1. Your girlfriend's alcohol addiction. If she is still drinking then she is not making 'good progress'. She should be sober at LEAST a year before even considering any major life changes, preferably 2 years.
2. You don't have significant savings and you hold a 'demeaning' job. Statistics show that the main reason for marital breakdown is rooted in financial problems. I think that it's great that she has a good job, but I think you need to find a job in your field, or at least a job that you are happy in, AND put together some savings before you begin planning a wedding. If you are unhappy in your job it will add stress, especially when you are married, plus you may find a job in your field out of your area and that may also add stress to your relationship.
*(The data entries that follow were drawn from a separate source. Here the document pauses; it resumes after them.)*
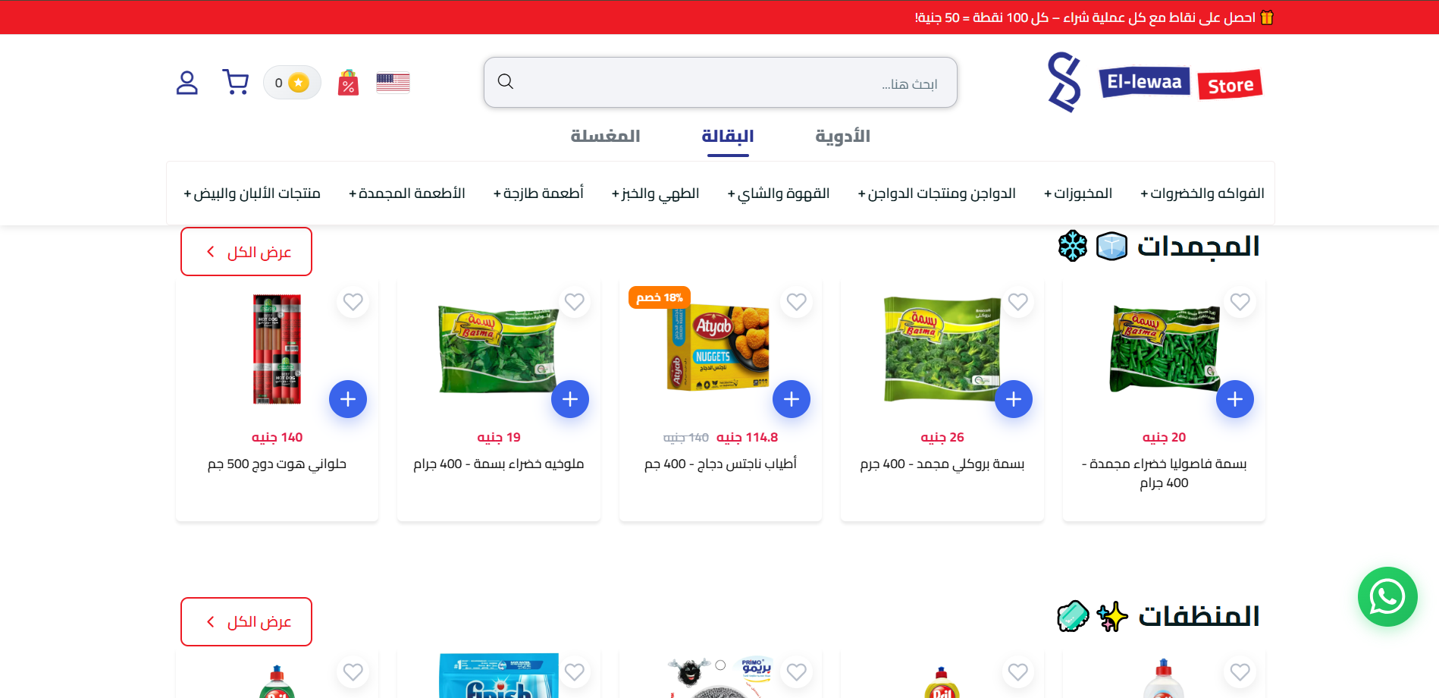1439x698 pixels.
Task: Click the offers discount bag icon
Action: pyautogui.click(x=348, y=83)
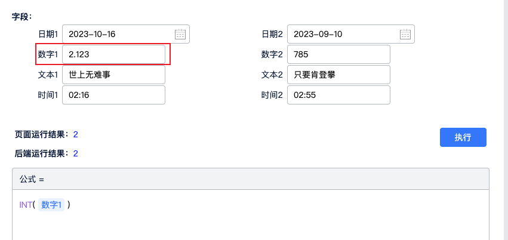Viewport: 508px width, 240px height.
Task: Open the calendar picker for 日期1
Action: click(x=180, y=34)
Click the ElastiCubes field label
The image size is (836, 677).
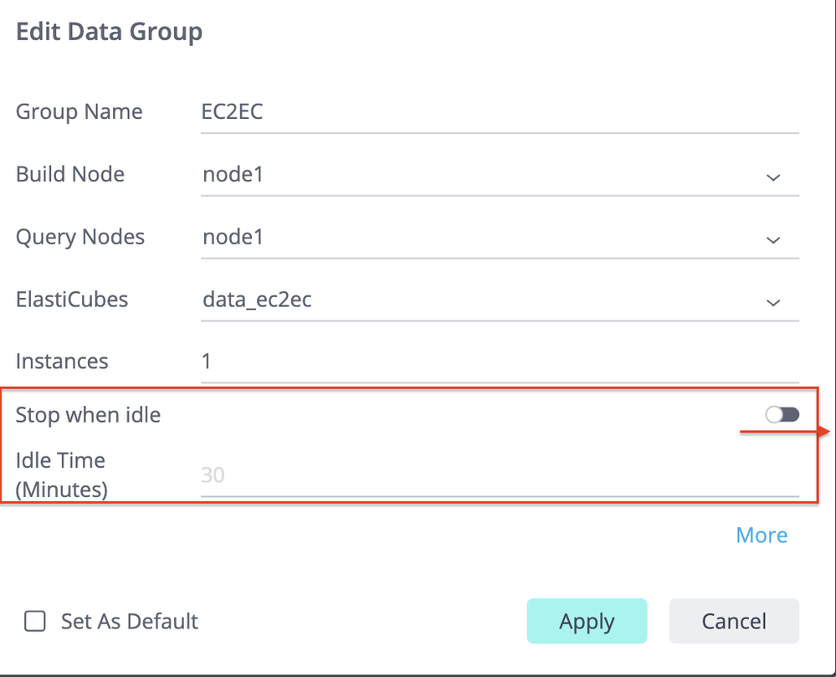click(x=72, y=300)
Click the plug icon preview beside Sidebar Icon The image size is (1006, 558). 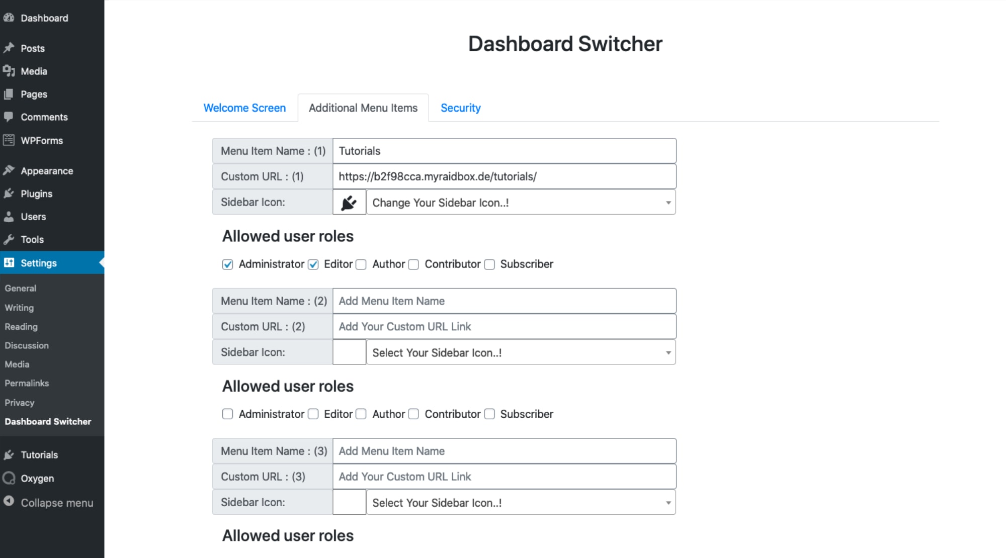[x=349, y=203]
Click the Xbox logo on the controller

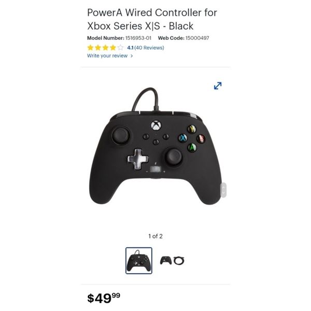pyautogui.click(x=156, y=125)
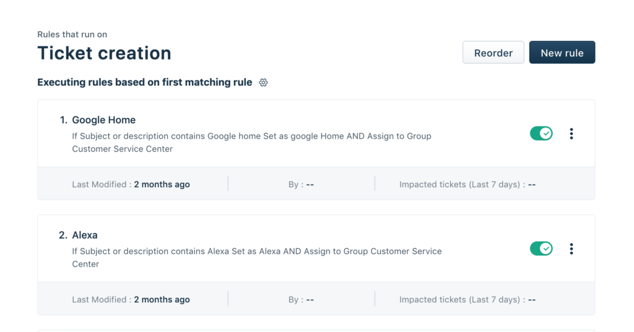Viewport: 634px width, 332px height.
Task: Click Last Modified info of Alexa rule
Action: pyautogui.click(x=131, y=300)
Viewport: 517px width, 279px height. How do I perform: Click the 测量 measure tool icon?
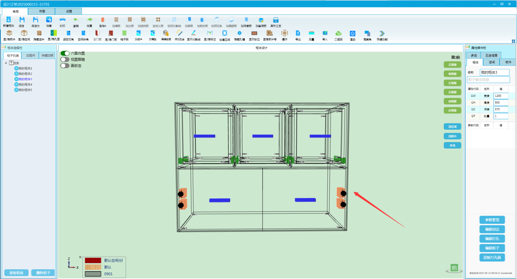click(311, 34)
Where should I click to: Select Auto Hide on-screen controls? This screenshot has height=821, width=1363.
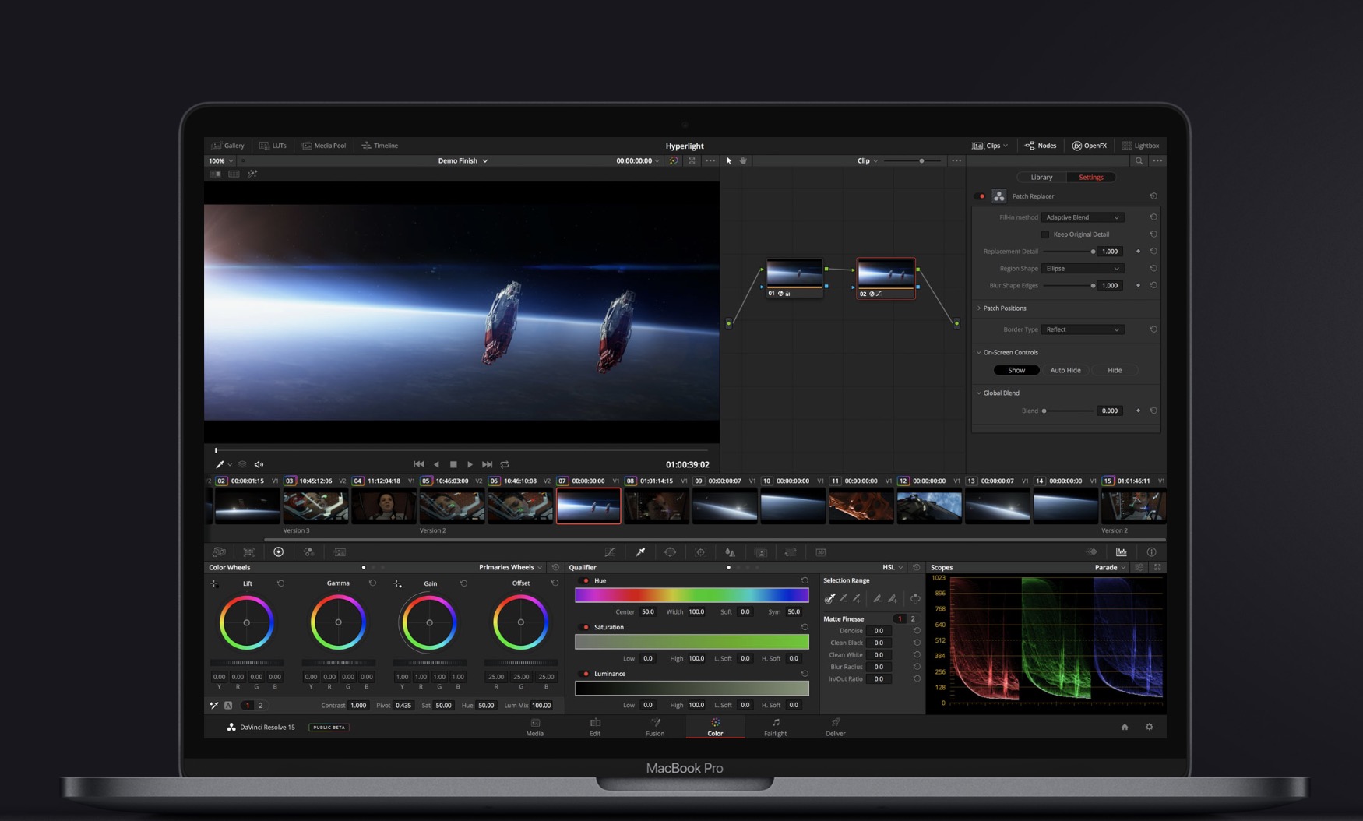pyautogui.click(x=1065, y=370)
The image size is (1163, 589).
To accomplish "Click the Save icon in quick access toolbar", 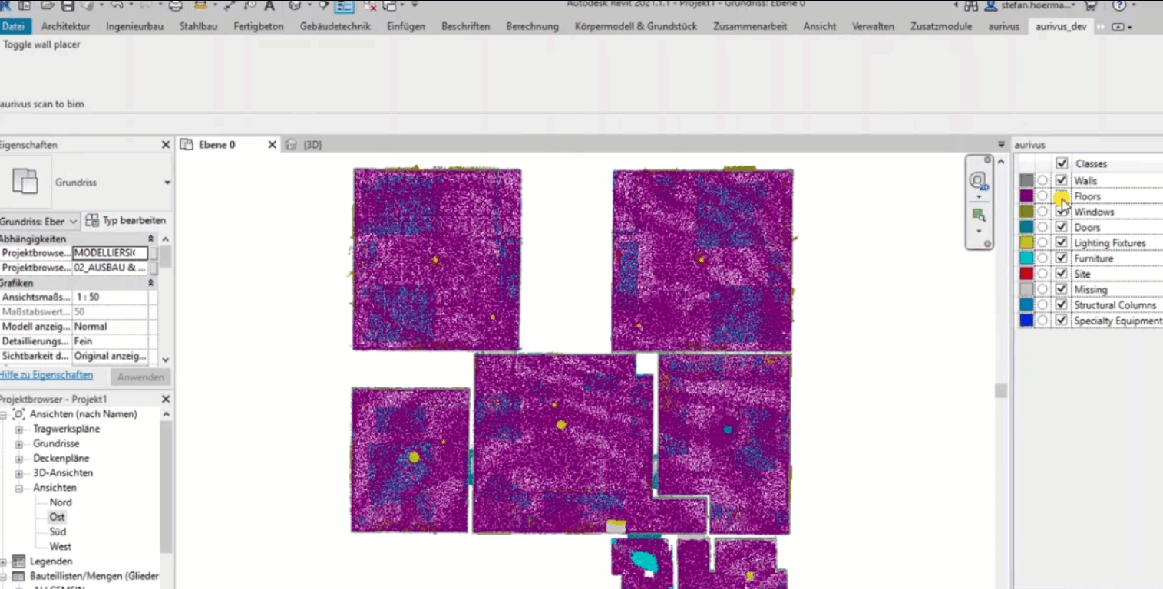I will click(x=68, y=6).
3. As J_9 said, she may not be ready for a marital commitment if she is kissing other women. I haven't read your post on the issue, but it sounds like she is still experimenting or at the very least has different values than you might.
4. I firmly believe that if you truly felt that your relationship was as loving and as strong as you project that you wouldn't be here asking for people's thoughts and opinions. If you love her and know she loves you and you felt the time was right and the relationship would last then you would have asked her, not other people. "When in doubt, don't!"
5. You said "I dont want to be like other couples we have known that just go on and on and on dating (usually living together) until they fizzle out." This is not a reason to be married.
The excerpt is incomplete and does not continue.